Il note que “plus de formation est nécessaire”, mais l’urgence d’avoir des mesures en place avant la rentrée pour “mieux équiper nos policiers qui répondent à ces attaques” était primordiale. Comme pour toute planification d’une campagne militaire, avoir le matériel approprié en stock peut être un problème. “Il pourrait y avoir un problème de chaîne d’approvisionnement à l’heure actuelle, mais nous devrions essayer d’acheter tous les boucliers de qualité que nous pouvons trouver et commander le reste afin que nous soyons en première ligne lorsque d’autres seront disponibles.”

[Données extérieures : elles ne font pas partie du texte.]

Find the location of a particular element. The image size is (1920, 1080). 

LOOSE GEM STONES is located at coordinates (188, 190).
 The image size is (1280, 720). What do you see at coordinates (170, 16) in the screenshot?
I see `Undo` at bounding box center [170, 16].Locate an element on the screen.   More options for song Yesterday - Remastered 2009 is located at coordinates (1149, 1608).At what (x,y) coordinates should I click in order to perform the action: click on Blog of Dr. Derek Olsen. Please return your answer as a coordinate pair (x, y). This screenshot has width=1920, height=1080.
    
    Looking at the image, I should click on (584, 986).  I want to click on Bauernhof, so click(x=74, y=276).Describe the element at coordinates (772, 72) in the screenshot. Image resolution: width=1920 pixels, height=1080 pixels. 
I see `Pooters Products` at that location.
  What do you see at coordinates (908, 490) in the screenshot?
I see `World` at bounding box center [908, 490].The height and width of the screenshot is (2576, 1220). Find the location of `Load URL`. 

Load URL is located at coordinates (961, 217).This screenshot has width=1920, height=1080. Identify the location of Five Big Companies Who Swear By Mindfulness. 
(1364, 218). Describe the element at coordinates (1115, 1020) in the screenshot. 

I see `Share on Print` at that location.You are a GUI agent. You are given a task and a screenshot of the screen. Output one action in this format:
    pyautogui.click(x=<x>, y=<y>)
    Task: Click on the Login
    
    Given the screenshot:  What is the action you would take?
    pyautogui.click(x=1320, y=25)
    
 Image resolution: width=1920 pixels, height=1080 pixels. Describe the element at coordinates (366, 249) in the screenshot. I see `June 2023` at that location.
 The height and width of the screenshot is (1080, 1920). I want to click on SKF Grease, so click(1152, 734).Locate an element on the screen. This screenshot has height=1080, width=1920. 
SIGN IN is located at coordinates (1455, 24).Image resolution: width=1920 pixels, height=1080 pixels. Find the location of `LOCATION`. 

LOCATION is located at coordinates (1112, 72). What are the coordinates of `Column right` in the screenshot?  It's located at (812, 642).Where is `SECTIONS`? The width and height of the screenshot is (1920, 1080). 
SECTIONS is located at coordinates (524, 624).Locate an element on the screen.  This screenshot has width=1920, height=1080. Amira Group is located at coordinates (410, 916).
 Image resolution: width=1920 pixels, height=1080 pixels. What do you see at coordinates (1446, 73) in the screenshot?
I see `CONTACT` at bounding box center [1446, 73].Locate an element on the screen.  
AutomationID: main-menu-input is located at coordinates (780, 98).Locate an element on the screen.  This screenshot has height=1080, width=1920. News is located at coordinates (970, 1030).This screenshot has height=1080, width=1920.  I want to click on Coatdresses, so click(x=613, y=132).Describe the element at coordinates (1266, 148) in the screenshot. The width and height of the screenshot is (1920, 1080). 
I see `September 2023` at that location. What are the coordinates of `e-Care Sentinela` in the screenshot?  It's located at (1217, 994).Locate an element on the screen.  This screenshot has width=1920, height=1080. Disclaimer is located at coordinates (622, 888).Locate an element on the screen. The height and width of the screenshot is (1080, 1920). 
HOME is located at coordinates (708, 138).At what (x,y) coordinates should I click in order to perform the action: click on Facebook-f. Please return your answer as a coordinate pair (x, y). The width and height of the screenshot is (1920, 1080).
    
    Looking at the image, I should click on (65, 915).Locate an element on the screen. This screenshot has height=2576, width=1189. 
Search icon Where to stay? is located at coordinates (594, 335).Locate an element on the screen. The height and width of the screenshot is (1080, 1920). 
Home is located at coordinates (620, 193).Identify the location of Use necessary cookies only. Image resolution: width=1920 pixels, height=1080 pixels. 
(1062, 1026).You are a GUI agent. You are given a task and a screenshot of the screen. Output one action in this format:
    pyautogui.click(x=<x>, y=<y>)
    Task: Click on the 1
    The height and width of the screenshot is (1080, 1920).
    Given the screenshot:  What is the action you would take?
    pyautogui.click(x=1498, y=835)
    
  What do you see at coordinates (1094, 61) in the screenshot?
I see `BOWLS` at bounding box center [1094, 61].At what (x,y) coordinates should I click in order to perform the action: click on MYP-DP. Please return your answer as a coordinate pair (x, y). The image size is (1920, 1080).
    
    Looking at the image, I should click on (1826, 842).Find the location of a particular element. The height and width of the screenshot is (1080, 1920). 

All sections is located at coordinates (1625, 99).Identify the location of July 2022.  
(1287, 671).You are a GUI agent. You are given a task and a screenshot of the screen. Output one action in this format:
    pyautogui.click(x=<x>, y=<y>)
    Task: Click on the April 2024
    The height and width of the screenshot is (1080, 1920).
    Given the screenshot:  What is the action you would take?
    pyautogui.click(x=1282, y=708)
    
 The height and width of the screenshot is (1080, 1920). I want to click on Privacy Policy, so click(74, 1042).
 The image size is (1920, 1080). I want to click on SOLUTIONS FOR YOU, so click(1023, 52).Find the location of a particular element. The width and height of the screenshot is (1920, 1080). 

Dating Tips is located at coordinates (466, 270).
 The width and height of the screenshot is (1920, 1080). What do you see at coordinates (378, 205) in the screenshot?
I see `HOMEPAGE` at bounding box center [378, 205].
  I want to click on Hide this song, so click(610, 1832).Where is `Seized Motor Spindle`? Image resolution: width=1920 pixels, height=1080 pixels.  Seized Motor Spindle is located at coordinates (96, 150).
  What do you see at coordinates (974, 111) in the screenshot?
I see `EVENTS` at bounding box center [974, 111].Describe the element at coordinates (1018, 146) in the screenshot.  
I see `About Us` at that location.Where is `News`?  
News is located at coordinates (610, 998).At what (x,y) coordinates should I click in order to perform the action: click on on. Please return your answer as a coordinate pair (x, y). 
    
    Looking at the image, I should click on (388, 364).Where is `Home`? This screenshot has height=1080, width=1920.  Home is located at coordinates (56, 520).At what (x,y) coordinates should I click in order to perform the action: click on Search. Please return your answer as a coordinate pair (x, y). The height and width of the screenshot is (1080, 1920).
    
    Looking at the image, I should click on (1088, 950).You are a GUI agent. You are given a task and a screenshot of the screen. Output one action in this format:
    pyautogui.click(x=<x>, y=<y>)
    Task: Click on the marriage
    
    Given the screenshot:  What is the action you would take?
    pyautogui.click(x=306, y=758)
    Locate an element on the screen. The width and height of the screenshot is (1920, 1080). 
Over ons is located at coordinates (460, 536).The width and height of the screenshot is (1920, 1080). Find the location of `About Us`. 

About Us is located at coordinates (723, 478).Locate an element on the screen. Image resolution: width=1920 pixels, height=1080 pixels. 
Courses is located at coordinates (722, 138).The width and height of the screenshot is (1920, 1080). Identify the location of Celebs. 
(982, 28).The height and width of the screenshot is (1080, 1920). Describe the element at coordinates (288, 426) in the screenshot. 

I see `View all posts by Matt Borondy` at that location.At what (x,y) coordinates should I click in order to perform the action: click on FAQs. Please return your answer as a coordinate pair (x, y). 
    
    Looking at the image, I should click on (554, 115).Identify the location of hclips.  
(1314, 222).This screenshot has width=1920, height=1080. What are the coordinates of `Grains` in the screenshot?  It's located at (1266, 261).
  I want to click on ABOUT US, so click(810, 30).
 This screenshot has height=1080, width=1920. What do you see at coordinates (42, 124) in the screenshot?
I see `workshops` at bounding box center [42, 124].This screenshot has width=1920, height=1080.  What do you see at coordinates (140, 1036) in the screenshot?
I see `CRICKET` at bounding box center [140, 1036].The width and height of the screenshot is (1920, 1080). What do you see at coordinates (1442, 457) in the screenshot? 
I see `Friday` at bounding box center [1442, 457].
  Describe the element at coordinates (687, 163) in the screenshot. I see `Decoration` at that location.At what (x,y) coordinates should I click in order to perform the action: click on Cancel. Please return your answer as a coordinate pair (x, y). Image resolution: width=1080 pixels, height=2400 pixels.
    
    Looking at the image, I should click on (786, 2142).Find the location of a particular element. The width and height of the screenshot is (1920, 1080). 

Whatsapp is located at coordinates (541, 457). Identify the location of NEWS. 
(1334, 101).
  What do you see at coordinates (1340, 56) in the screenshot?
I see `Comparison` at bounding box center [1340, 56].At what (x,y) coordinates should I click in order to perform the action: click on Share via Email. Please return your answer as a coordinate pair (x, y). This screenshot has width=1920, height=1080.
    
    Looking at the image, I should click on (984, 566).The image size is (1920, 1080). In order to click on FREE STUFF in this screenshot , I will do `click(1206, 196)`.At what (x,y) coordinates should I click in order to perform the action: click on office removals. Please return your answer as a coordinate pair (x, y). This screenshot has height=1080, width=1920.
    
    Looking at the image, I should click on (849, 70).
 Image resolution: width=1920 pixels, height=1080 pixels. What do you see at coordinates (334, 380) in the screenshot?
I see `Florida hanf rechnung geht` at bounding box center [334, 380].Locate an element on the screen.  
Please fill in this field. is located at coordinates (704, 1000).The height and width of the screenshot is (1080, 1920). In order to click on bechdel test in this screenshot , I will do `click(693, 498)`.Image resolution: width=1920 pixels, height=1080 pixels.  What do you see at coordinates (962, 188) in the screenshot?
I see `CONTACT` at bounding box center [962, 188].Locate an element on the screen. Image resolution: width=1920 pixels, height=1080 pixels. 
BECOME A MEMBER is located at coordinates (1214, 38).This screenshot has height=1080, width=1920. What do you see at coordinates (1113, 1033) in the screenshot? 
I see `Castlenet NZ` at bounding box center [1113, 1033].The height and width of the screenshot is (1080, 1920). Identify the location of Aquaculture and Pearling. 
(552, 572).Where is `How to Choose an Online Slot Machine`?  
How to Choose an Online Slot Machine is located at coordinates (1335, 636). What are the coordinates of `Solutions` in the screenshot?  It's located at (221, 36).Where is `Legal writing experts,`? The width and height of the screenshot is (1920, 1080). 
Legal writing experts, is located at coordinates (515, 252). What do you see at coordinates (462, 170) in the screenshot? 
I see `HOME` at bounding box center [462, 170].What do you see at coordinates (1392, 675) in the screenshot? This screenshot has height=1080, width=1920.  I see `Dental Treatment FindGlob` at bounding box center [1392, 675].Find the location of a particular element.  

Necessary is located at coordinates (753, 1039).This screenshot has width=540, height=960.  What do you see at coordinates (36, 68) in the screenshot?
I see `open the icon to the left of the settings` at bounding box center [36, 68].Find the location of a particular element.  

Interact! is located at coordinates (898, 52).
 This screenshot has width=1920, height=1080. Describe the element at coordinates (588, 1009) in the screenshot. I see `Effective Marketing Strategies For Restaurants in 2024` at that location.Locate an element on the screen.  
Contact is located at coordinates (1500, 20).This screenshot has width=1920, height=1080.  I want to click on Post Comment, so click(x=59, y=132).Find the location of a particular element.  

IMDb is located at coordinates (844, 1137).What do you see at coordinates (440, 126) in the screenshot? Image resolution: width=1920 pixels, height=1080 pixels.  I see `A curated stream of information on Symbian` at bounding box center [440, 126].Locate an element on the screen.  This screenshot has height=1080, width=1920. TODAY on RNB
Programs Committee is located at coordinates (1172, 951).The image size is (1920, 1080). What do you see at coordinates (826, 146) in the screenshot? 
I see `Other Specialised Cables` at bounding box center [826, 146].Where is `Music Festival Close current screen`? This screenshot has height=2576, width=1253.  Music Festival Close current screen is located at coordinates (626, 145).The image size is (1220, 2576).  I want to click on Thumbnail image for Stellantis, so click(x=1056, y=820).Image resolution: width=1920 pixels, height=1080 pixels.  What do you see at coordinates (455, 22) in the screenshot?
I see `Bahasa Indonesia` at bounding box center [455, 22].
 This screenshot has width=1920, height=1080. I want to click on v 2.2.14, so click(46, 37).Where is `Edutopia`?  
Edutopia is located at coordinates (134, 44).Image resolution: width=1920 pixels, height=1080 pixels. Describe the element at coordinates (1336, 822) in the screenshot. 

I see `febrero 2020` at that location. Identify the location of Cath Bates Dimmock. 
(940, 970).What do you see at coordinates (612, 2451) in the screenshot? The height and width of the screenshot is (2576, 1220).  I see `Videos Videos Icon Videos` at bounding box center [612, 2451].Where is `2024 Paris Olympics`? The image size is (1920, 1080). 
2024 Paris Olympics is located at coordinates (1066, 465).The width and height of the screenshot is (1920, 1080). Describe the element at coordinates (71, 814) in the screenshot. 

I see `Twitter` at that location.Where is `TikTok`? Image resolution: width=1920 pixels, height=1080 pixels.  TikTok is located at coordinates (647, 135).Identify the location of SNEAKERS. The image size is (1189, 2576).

Non pas que ces questions résolvent le problème. Assimiler les enseignants armés à la sécurité est une fausse équation. Le tireur d’Uvalde pouvait encore vaquer à ses occupations même face à une unité d’intervention lourdement armée. Les « gentils » semblaient plutôt inefficaces pour arrêter les « méchants » à Uvalde. La déclaration de la présidente de la National Education Association, Becky Pringle, en réponse aux fusillades ne pouvait que sembler étrange dans un environnement de fétichistes des armes à feu. “Apporter plus d’armes à feu dans les écoles rend les écoles plus dangereuses et ne fait rien pour protéger nos élèves et nos éducateurs de la violence armée.”

Découragé par de telles réponses, Daniel Siegel, un enseignant de 23 ans au collège de Houston, a suggéré quelque chose de radicalement inquiétant. Donner aux écoles plus de ressources, non pas en termes d’armes et de défenses, mais en matière d’apprentissage et de développement du bien-être émotionnel des élèves. Malheureusement, ce cheval, sellé par le deuxième amendement, s’est enfui il y a quelque temps.